Technical complexity hidden behind smooth, beautiful surfaces became a signature of Jobs’s leadership. Unlike MS-DOS PCs, which were held together with Phillips screws, the Macintosh was closed with Torx screws buried within its handle. To open your Mac—which Jobs hoped amateurs would never do—you needed to purchase a special, long-handled Torx screwdriver and a “case cracker”, a clamp designed to pull the plastic shell apart. Opting in to Macintosh meant accepting a trade-off: you could have a beautiful, easy-to-use surface if you promised not to delve into the technical innards.
The best contemporary example of the shiny surface hiding technical complexity is the smartphone, another product introduced by Jobs. BlackBerry and Nokia had arguably introduced phones capable of running multiple applications and replacing many computer functions well before the iPhone’s release in 2007. But, as with the Mac, the iPhone popularised the characteristics that came to define the smartphone. In a historical parallel to Windows, Google launched the Android operating system in 2008, replicating many iPhone features and perhaps sacrificing some elegance to ensure the system’s operability on different devices. As with Macs and PCs, Android phones have vastly greater global market share, but iPhones dominate in terms of design influence and prestige.
Shortly after the iPhone came the App Store, for purchasing applications. Installing new software can be complex and potentially harmful to your device, but the App Store allowed Apple to screen out malicious programs. It also gave the company veto power over what users could download: the store blocks pornographic content (and has sometimes blocked apps carrying magazines and newspapers with nudity in their pages). Apple also uses its veto power to protect its revenues—iPhone users cannot purchase books from within the Kindle app, for example, since Amazon is unwilling to sacrifice a major cut of the sales it generates that way. Apple takes a 30 per cent cut of revenue for many apps sold. Practices like this led the Netherlands Authority for Consumers and Markets to censure the company.
Hiding complexity makes computers accessible to wider audiences, but it makes those users less independent. I have found that very few of my students—even computer science students!—who use Macs know that just under the easy-to-use surface is a powerful variant of Unix, the complex operating system that, together with similar programs, runs the majority of the world’s webservers. They are shocked to discover that, behind a forest of folders, windows and icons is a blinking cursor and black text on a grey background, with the signature Unix “prompt” waiting for a user’s command.
And that’s just how Steve Jobs would have wanted it.
Computers are central to society in a way that would have been hard to predict 40 years ago. We carry them in our pockets everywhere we go. Our TVs are computers, as are our cars. In this context, it makes sense that the Macintosh vision of computers as sleek, friendly and beautifully designed would win out over a world in which watching a football match would require you to type in a complex text command.
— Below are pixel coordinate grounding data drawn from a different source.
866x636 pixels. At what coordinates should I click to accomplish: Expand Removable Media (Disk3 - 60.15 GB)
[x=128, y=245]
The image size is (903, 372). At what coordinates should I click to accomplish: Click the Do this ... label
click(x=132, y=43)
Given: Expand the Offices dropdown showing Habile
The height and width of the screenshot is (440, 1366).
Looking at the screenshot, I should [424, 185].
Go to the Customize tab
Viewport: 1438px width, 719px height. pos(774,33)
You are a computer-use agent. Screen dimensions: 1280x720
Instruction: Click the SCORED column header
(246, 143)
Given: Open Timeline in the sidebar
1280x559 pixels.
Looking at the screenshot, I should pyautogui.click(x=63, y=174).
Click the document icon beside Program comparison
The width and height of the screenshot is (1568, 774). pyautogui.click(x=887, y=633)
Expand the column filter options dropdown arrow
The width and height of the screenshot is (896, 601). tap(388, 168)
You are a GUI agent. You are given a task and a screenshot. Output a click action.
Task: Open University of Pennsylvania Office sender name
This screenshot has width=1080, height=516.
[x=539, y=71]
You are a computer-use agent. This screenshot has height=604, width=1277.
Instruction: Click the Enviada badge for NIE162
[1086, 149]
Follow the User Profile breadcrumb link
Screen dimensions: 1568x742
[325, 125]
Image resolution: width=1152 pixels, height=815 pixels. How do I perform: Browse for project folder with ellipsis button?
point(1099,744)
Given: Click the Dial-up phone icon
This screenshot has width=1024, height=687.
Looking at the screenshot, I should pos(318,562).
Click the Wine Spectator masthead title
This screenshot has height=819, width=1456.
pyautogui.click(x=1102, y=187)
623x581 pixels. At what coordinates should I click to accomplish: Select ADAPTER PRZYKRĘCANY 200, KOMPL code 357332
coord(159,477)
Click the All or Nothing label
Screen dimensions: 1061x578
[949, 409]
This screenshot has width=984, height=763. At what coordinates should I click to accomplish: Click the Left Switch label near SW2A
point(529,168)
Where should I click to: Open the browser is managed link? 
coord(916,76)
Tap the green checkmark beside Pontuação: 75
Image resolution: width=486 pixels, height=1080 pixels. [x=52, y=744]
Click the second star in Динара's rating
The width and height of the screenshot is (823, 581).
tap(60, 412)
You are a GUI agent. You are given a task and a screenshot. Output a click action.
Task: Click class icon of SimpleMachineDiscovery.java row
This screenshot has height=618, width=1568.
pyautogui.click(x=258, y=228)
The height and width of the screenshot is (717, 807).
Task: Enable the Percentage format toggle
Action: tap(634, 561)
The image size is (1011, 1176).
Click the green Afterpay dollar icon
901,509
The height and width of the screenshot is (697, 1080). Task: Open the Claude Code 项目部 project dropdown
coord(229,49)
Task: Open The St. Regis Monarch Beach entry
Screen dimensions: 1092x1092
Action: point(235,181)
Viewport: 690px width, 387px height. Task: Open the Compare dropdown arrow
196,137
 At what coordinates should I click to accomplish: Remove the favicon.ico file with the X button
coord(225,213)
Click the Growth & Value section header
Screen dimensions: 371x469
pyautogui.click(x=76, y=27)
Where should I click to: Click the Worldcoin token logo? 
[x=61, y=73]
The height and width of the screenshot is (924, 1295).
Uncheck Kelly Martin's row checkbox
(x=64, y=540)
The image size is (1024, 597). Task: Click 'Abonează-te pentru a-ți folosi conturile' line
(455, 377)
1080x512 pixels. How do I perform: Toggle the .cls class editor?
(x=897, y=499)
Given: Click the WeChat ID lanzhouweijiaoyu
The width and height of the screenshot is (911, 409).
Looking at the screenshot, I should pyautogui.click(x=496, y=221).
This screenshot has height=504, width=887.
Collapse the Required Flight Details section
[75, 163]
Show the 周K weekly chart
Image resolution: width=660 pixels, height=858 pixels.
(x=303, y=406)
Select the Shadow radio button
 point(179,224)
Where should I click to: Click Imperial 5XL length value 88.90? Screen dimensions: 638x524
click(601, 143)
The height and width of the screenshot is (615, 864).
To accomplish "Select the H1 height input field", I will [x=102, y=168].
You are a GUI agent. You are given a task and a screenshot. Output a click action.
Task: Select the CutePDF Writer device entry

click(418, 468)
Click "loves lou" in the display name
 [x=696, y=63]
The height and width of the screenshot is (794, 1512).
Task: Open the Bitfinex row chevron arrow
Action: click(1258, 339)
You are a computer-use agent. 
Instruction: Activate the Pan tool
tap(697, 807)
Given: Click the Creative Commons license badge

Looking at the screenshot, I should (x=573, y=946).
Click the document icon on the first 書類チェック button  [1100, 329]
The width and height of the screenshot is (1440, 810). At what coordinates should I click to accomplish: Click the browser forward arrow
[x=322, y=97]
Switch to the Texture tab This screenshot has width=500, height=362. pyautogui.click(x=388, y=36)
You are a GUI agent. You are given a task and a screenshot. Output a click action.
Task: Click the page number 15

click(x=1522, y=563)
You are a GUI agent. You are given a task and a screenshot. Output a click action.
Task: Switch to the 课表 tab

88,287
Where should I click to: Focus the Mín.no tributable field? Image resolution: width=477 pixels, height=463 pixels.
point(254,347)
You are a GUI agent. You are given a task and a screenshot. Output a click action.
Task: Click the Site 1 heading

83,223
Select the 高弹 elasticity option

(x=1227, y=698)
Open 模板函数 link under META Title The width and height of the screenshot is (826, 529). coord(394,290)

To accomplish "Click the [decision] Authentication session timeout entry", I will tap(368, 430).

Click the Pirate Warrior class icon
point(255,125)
But it’s that complex text command which, at heart, is what’s happening when you click your remote. And in surrendering our understanding of the tools we use, we’ve given immense power to the massive multinational companies that keep us entertained and productive, but hide the deeper workings of their systems away from us. Ultimately, the Macintosh may have helped challenge an Orwellian bureaucratic future for computing. But in the process it helped usher in something more analogous to Huxley’s Brave New World.